On Turning Eighty

I turned eighty the day before yesterday. My older daughter Jennifer, who brought the helium balloons to the restaurant where we celebrated, had heard that I recently started yoga classes. So she sent me a birthday card that asked whether I do yoga to “burn off the crazy.” Now that I think of it, I do if you understand by “crazy” the effects of living in a country of people more mutually disrespectful than I ever expected and by “burning off” the search for occasional peace of mind in the midst of all that craziness.
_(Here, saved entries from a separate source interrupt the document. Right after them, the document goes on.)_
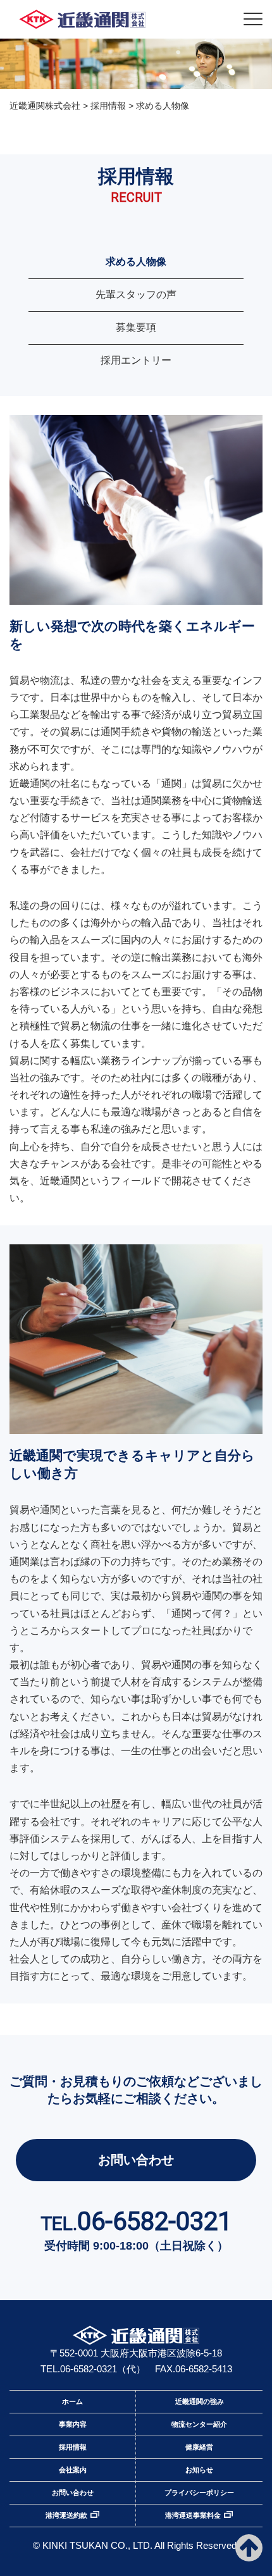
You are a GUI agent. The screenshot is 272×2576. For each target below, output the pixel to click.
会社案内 (73, 2470)
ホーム (72, 2401)
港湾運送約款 (66, 2515)
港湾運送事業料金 (193, 2515)
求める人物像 (136, 261)
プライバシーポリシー (199, 2492)
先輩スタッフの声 (136, 294)
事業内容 (73, 2424)
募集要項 (136, 327)
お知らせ (199, 2470)
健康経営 (199, 2447)
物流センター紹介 (199, 2424)
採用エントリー (136, 360)
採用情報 (73, 2447)
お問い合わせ (136, 2160)
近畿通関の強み (199, 2401)
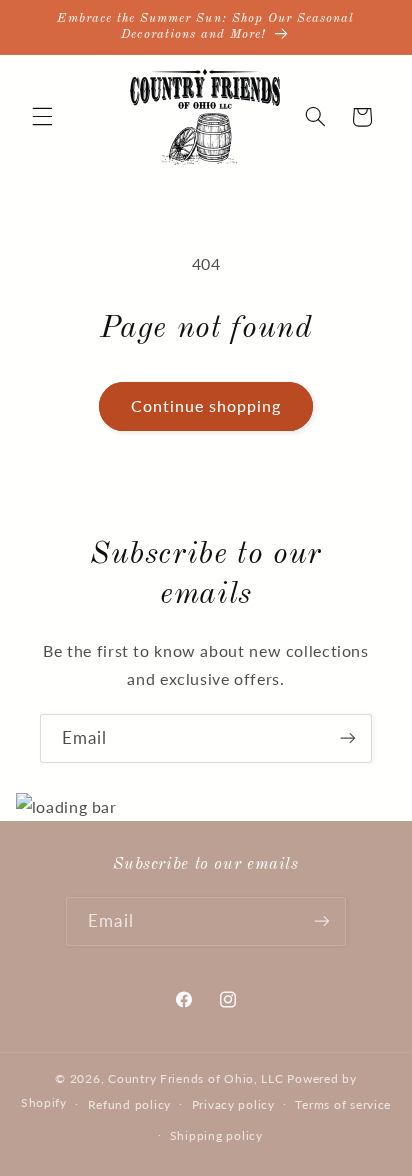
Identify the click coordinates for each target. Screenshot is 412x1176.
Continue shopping (206, 405)
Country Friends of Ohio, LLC (196, 1078)
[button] (42, 117)
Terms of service (343, 1104)
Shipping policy (216, 1135)
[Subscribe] (348, 738)
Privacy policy (233, 1104)
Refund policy (130, 1104)
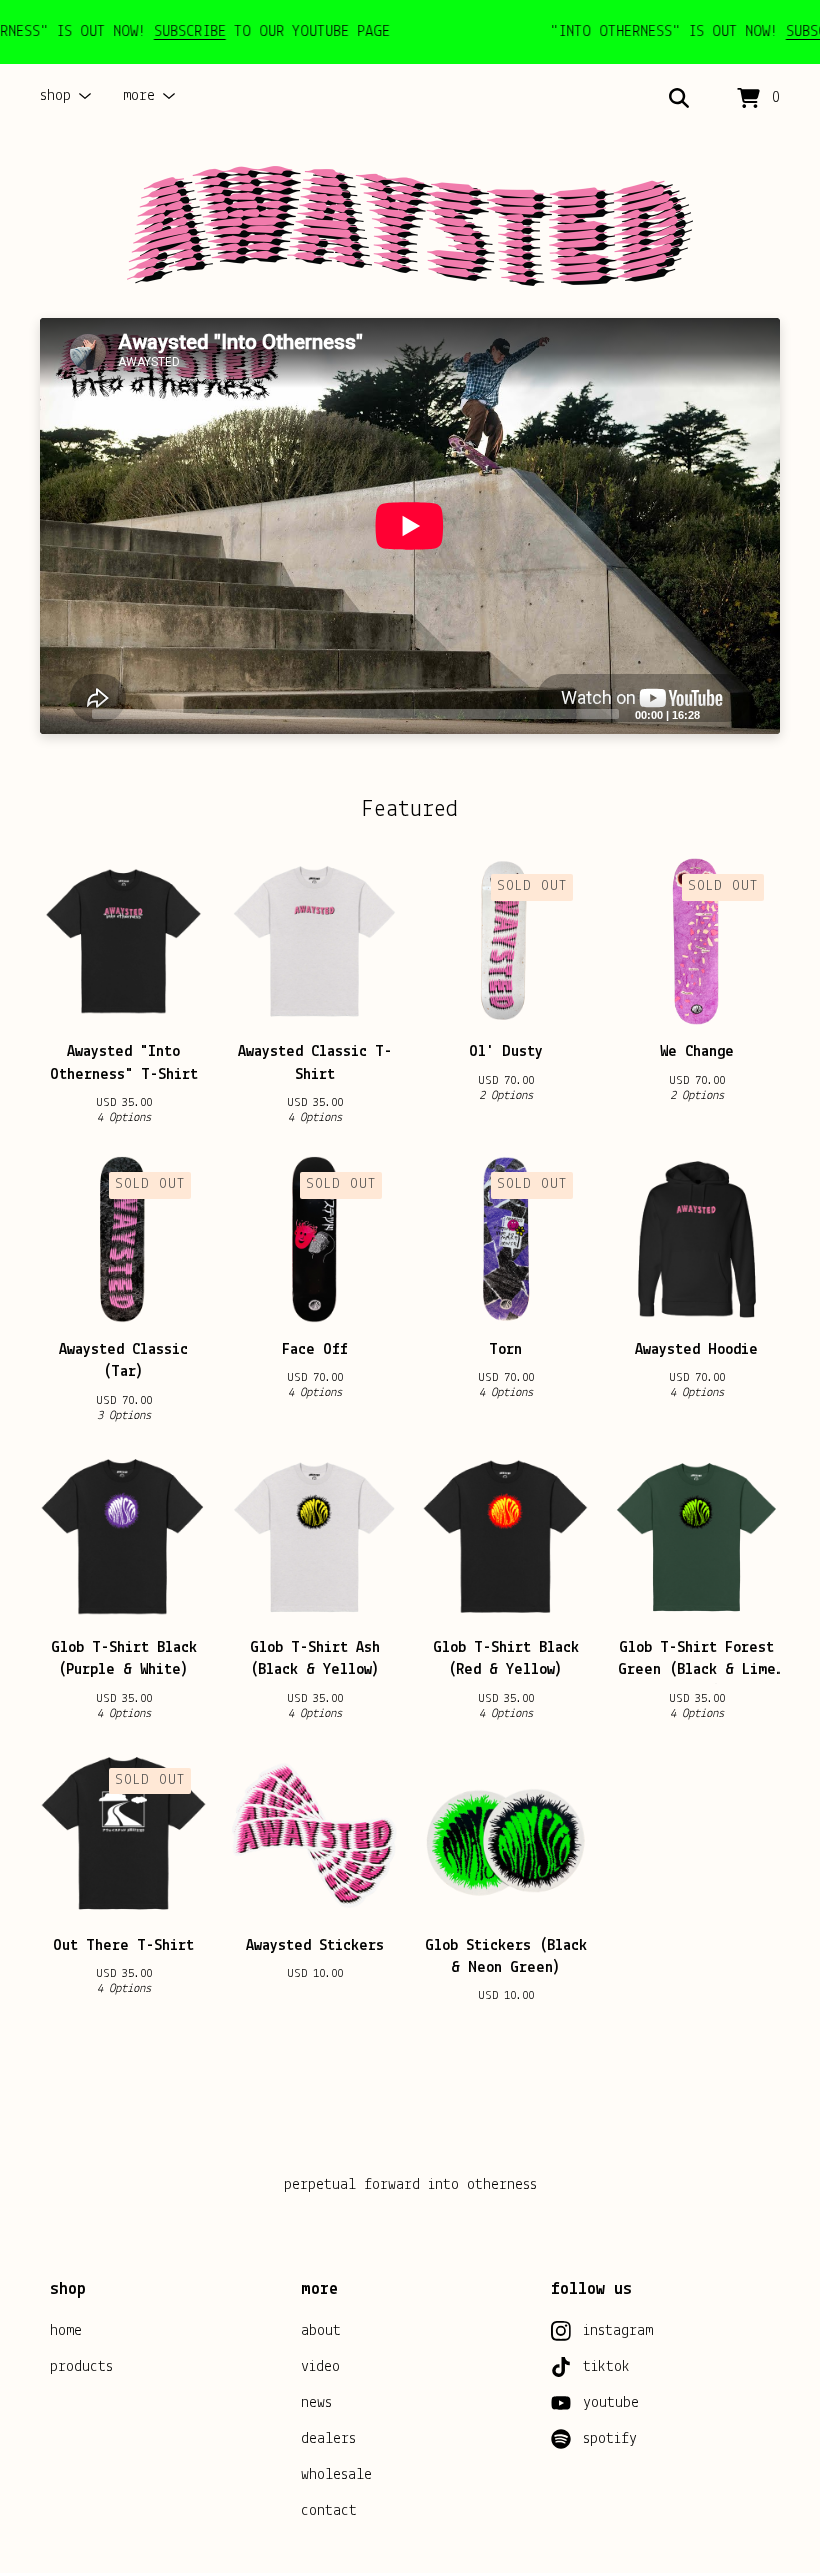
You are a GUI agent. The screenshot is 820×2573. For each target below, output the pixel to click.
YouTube (611, 2403)
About (321, 2331)
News (316, 2403)
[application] (410, 526)
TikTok (606, 2367)
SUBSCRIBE (164, 32)
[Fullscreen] (753, 713)
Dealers (328, 2439)
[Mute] (721, 713)
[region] (410, 32)
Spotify (610, 2439)
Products (81, 2367)
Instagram (618, 2331)
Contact (329, 2511)
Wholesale (336, 2475)
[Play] (65, 713)
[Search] (679, 99)
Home (66, 2331)
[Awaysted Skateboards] (410, 226)
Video (320, 2367)
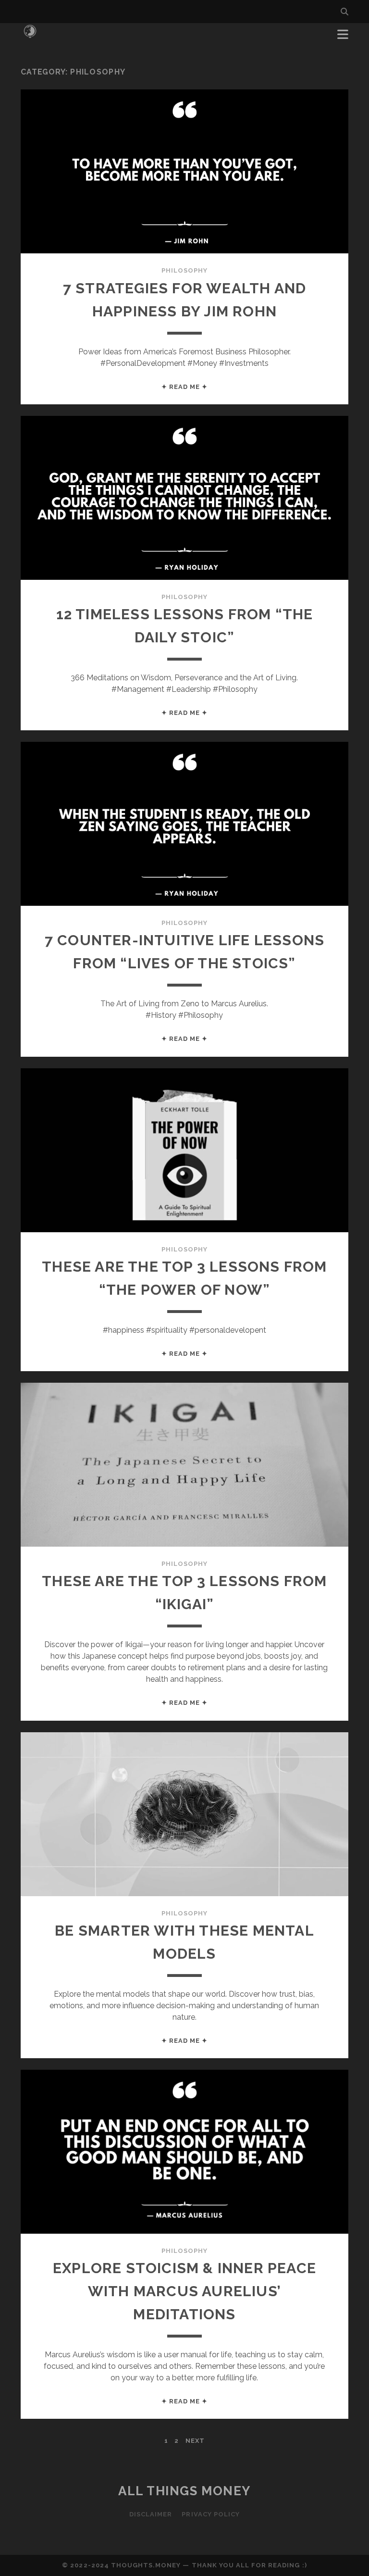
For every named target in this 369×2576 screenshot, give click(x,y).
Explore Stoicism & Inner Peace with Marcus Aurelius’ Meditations (184, 2291)
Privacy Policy (211, 2514)
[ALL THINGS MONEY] (30, 37)
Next (195, 2440)
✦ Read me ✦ (184, 386)
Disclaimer (150, 2514)
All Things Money (184, 2491)
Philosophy (184, 270)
My younger daughter Margie picked the restaurant where we celebrated my 80th, which was back in the neighborhood where she and her sister were raised. Margie, like Jennifer a little girl then, said she remembered me setting off from our house to catch the bus for work carrying a briefcase with student papers crammed into them. That was in the nineteen seventies, way before the arrival of backpacks and laptop bags, and the briefcase she remembers was the one my father, who was a heating salesman, had carried to show brochures to his customers. I took that briefcase to work until it was almost in shreds when my wife Mary finally insisted on buying me a new one. My most recent briefcase–the one I used until I retired from teaching–was the laptop carrier you see below. That added up to three work bags in almost fifty years of teaching college English. My favorite one, though, was that first one.